* PROBLEM DETAILS
Go through the records and copy each line where the word "size" occurs.

* TASK MATERIAL
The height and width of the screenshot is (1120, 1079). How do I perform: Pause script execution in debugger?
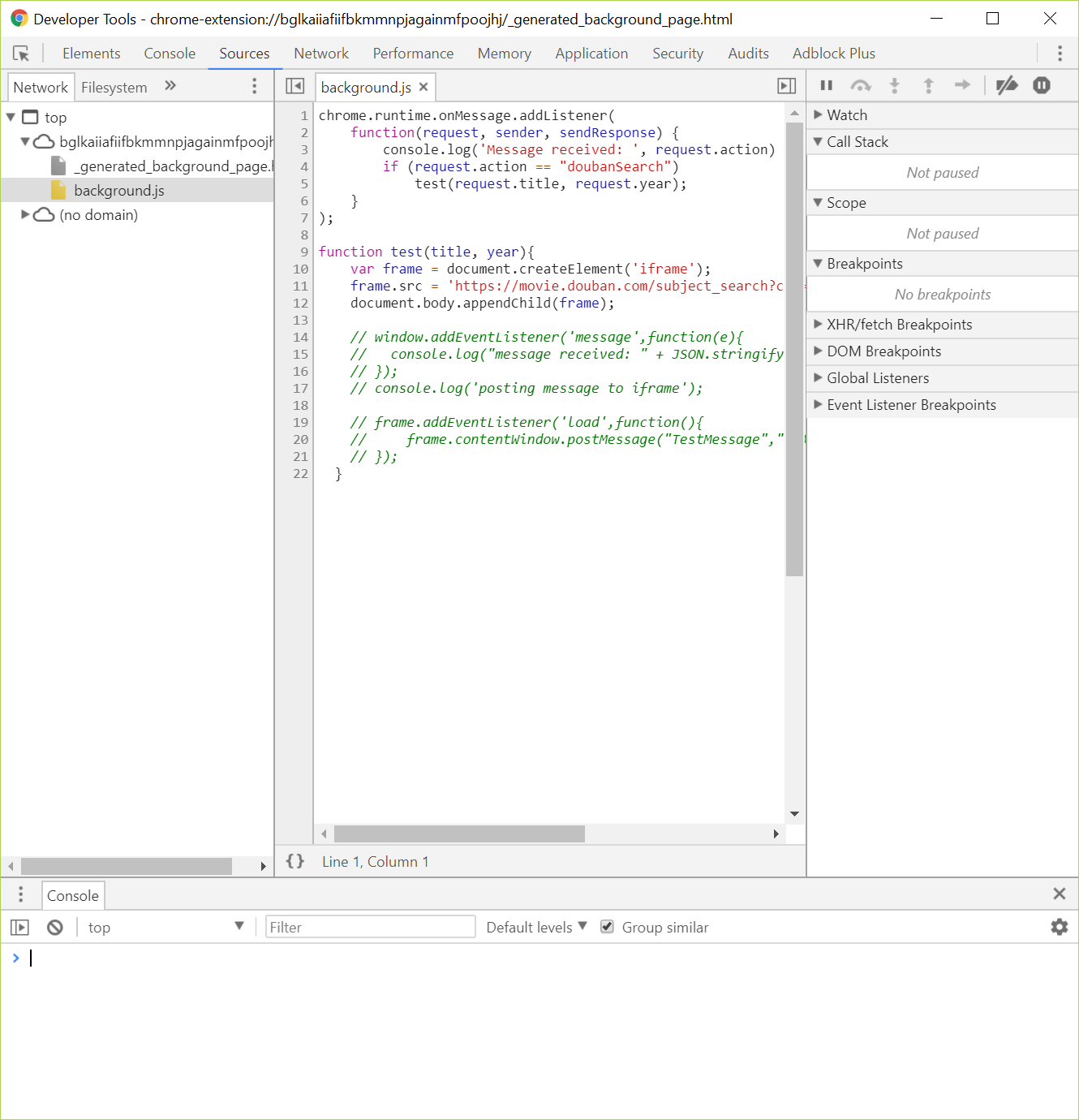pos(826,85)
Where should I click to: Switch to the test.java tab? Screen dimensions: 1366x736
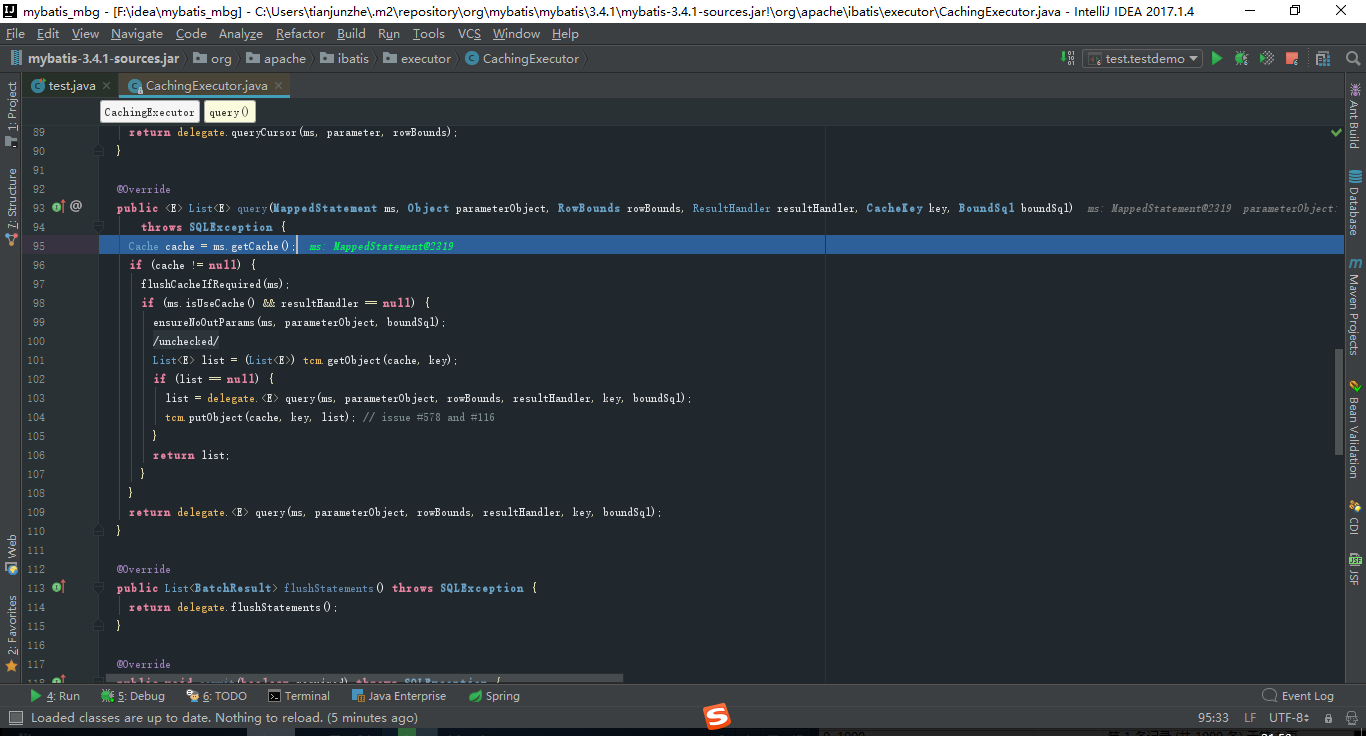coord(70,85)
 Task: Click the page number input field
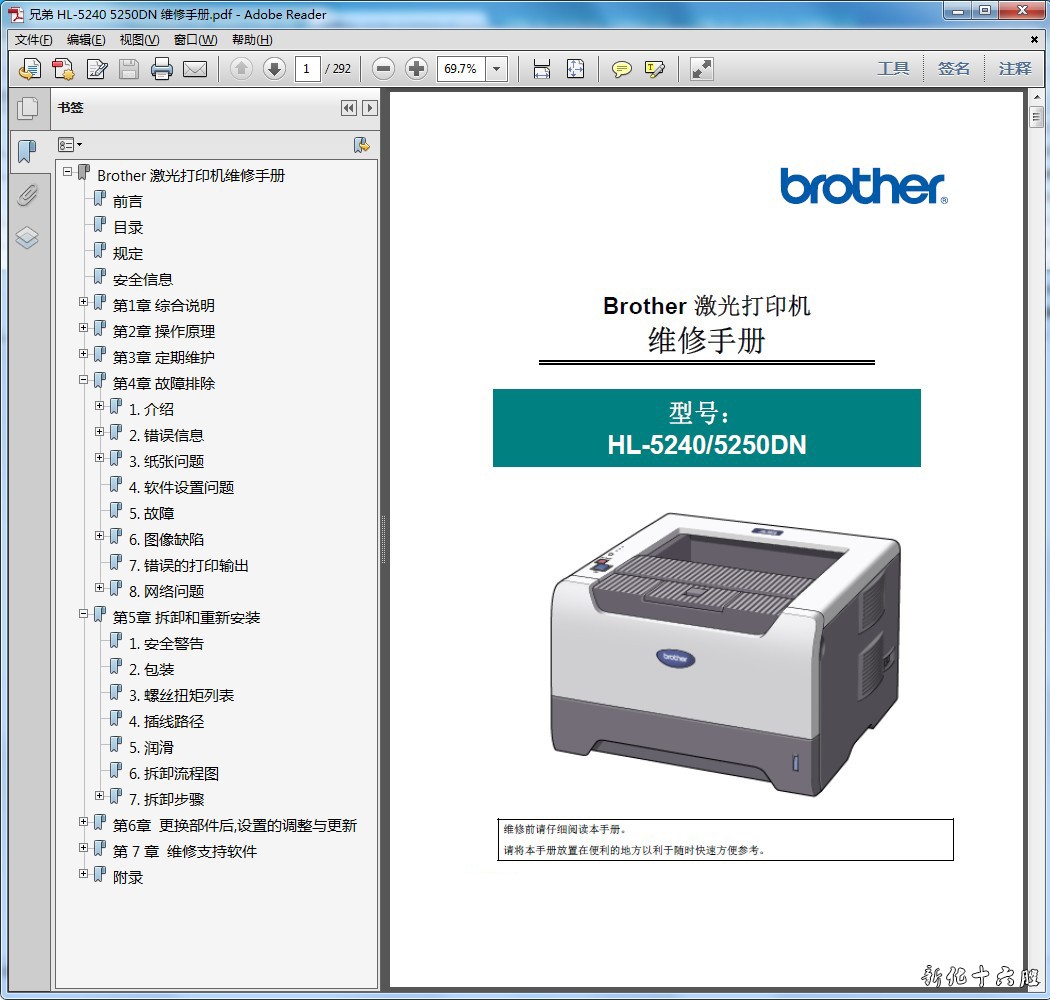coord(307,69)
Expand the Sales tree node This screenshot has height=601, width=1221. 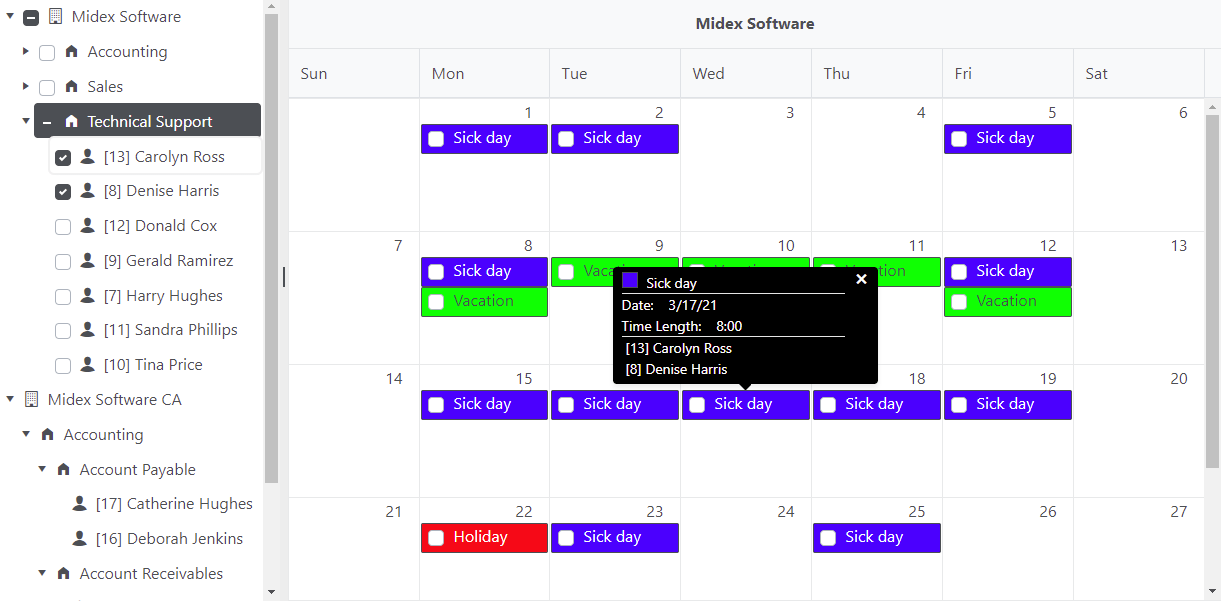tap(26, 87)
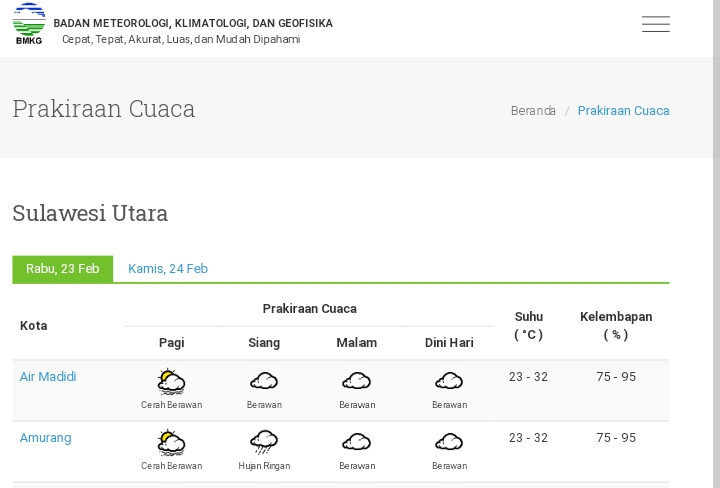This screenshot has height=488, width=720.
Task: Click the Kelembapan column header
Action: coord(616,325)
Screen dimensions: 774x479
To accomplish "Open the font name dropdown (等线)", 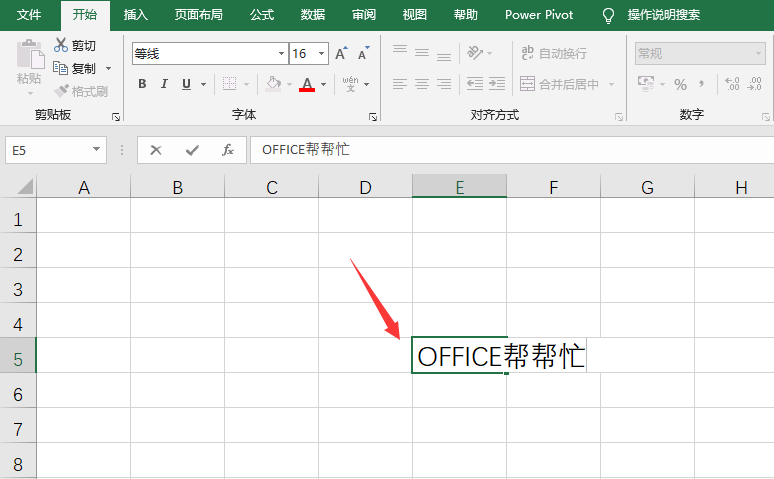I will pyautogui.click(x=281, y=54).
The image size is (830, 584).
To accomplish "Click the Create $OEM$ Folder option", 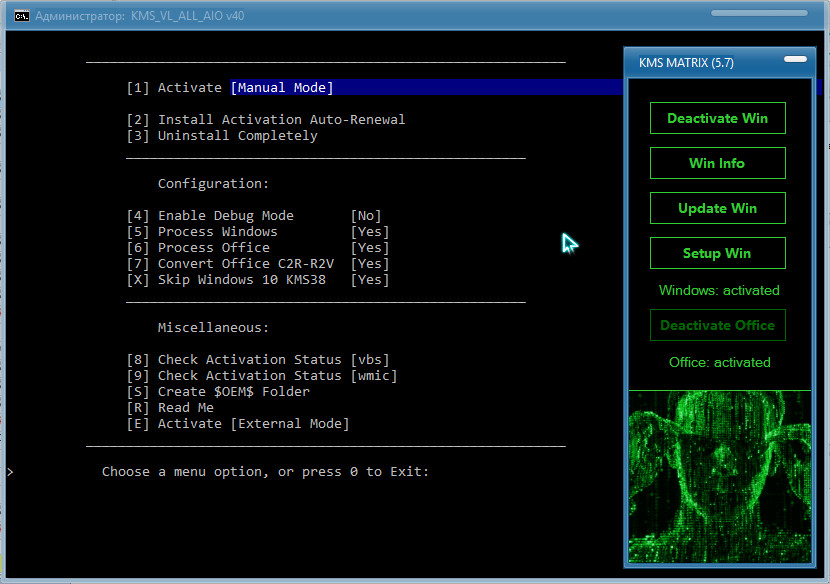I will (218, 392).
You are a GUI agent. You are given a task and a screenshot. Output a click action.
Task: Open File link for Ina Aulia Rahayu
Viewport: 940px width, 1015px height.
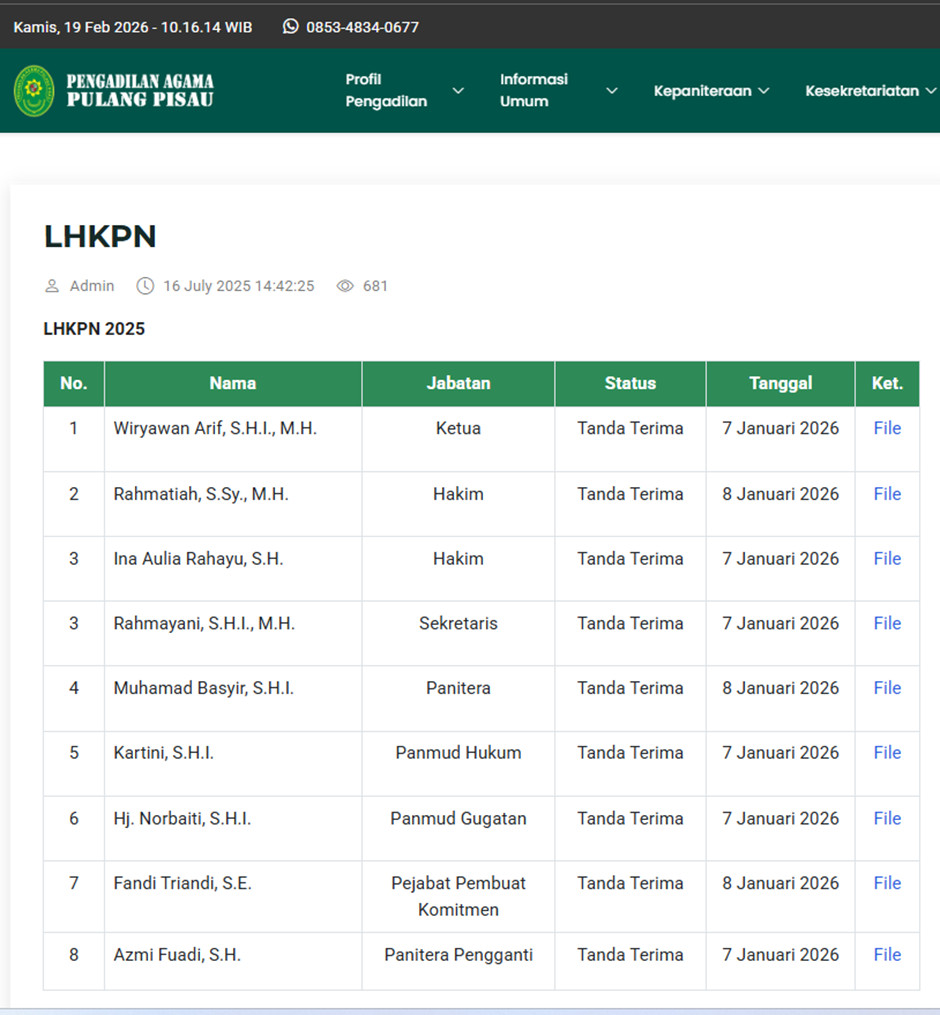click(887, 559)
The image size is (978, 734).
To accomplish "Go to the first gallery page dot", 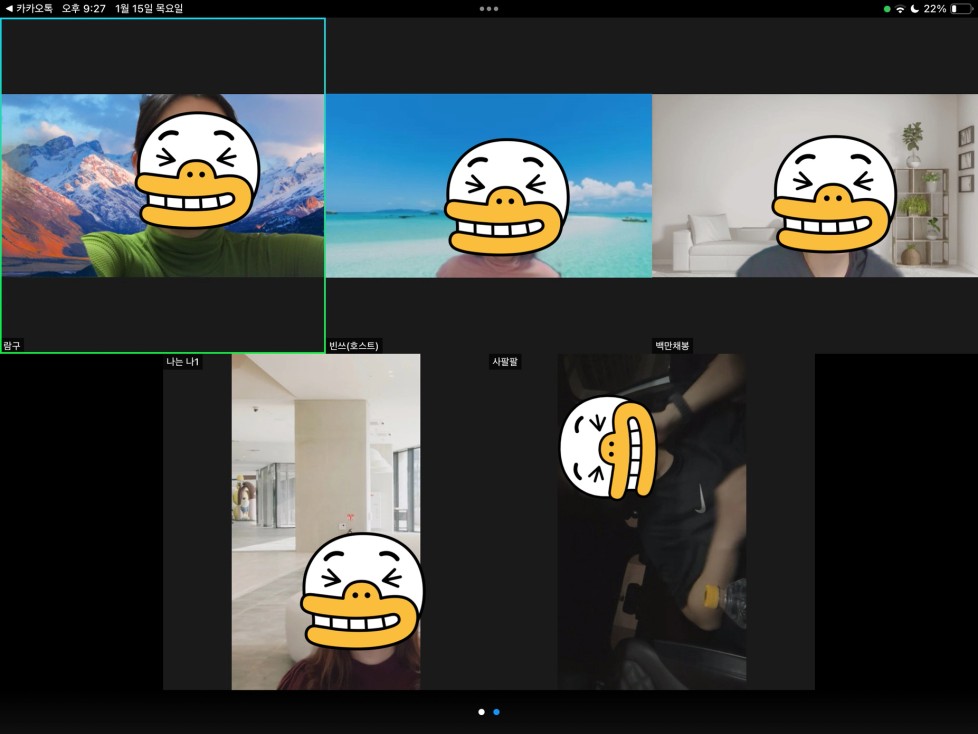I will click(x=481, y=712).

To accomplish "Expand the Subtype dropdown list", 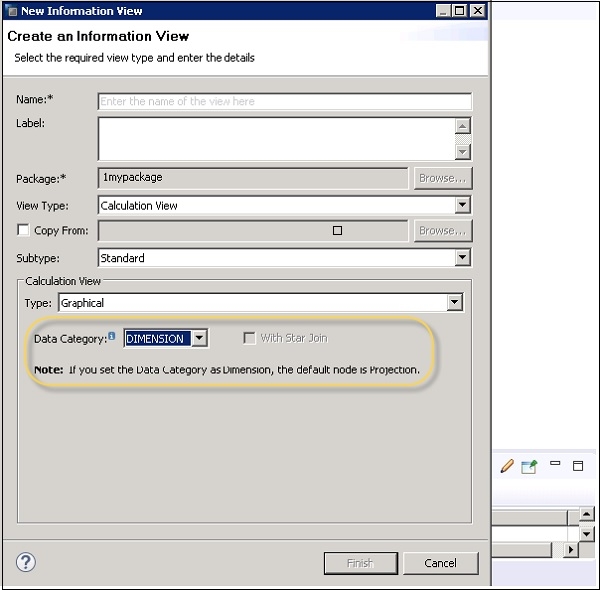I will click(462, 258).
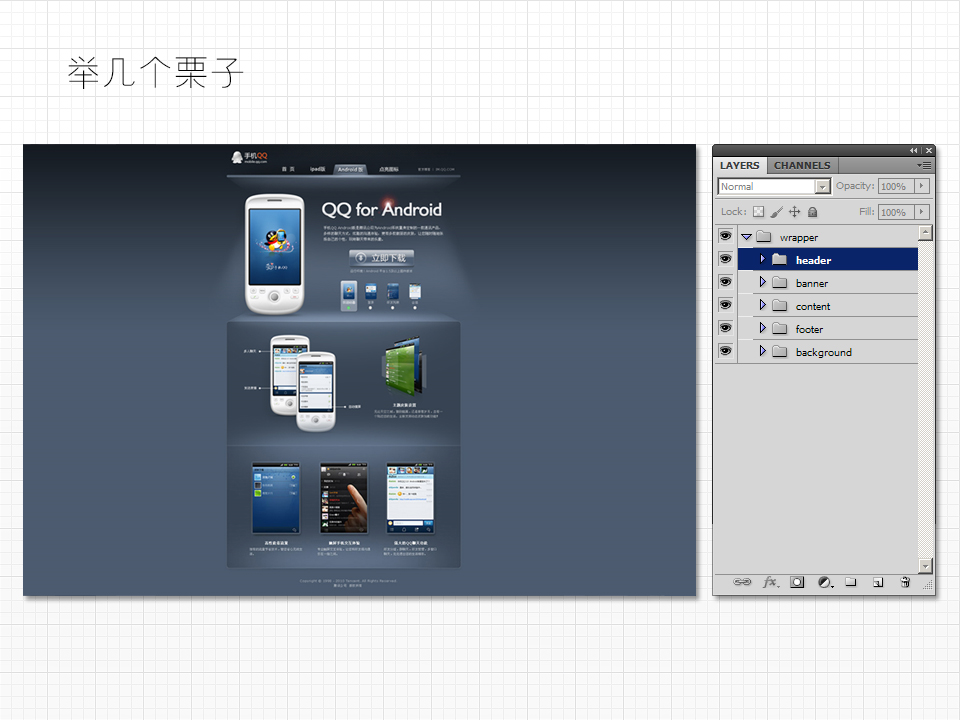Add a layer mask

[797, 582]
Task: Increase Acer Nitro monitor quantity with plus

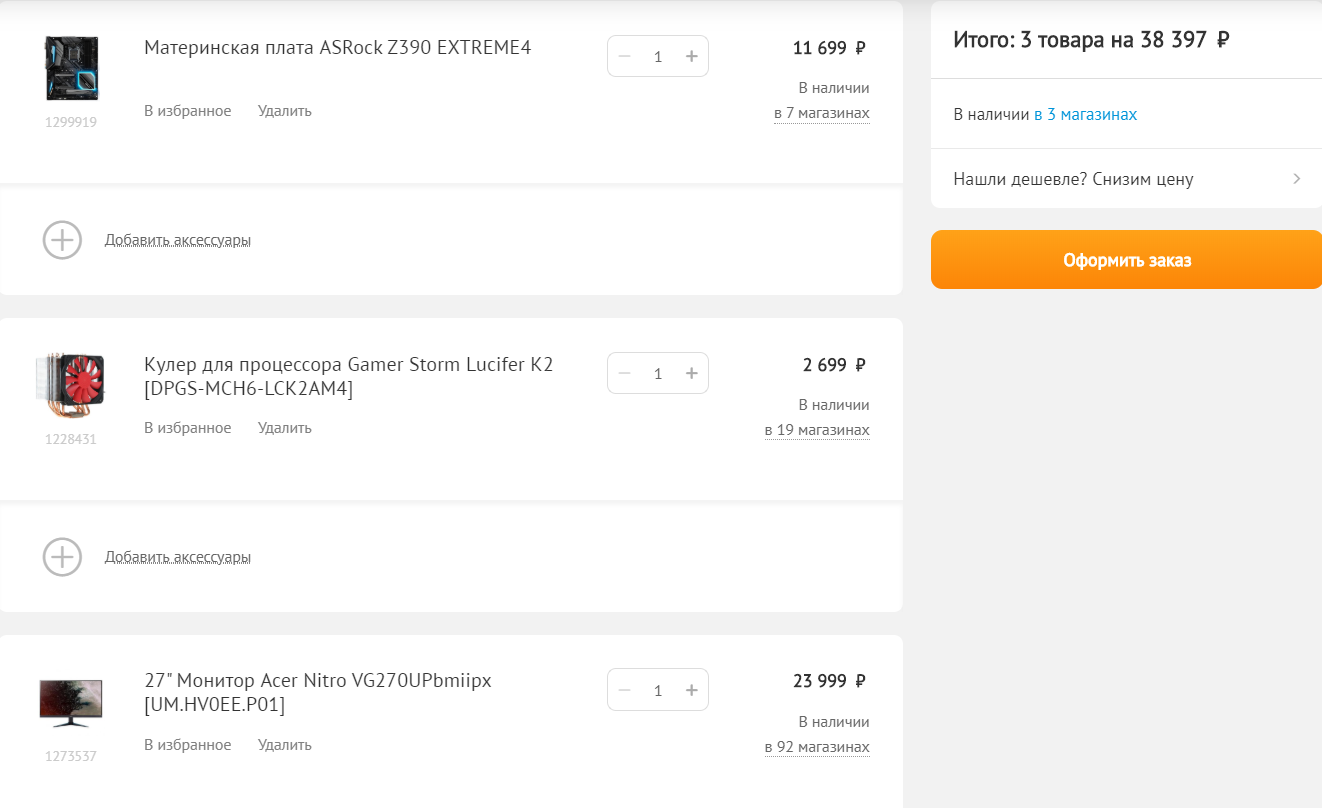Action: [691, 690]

* FINISHED TASK
The image size is (830, 584).
The image size is (978, 734).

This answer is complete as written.